What to work on: Please write out the records exactly.

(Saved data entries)

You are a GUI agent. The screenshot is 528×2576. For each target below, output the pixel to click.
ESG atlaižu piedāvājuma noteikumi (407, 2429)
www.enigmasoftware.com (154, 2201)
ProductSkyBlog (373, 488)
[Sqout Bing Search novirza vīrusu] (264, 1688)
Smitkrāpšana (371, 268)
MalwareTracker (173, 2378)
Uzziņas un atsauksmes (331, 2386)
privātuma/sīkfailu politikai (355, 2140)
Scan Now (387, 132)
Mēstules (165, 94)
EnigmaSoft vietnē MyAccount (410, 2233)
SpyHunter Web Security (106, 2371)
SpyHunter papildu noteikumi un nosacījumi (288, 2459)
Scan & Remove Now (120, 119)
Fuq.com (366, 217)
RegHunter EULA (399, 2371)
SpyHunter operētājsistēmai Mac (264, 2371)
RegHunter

Answer to the problem:
You are a GUI agent. The screenshot is 528×2576. For each target below, output the pixel to click.
ESG atlaižu piedāvājuma noteikumi (407, 2429)
www.enigmasoftware.com (154, 2201)
ProductSkyBlog (373, 488)
[Sqout Bing Search novirza vīrusu] (264, 1688)
Smitkrāpšana (371, 268)
MalwareTracker (173, 2378)
Uzziņas un atsauksmes (331, 2386)
privātuma/sīkfailu politikai (355, 2140)
Scan Now (387, 132)
Mēstules (165, 94)
EnigmaSoft vietnē MyAccount (410, 2233)
SpyHunter Web Security (106, 2371)
SpyHunter papildu noteikumi un nosacījumi (288, 2459)
Scan & Remove Now (120, 119)
Fuq.com (366, 217)
RegHunter EULA (399, 2371)
SpyHunter operētājsistēmai Mac (264, 2371)
RegHunter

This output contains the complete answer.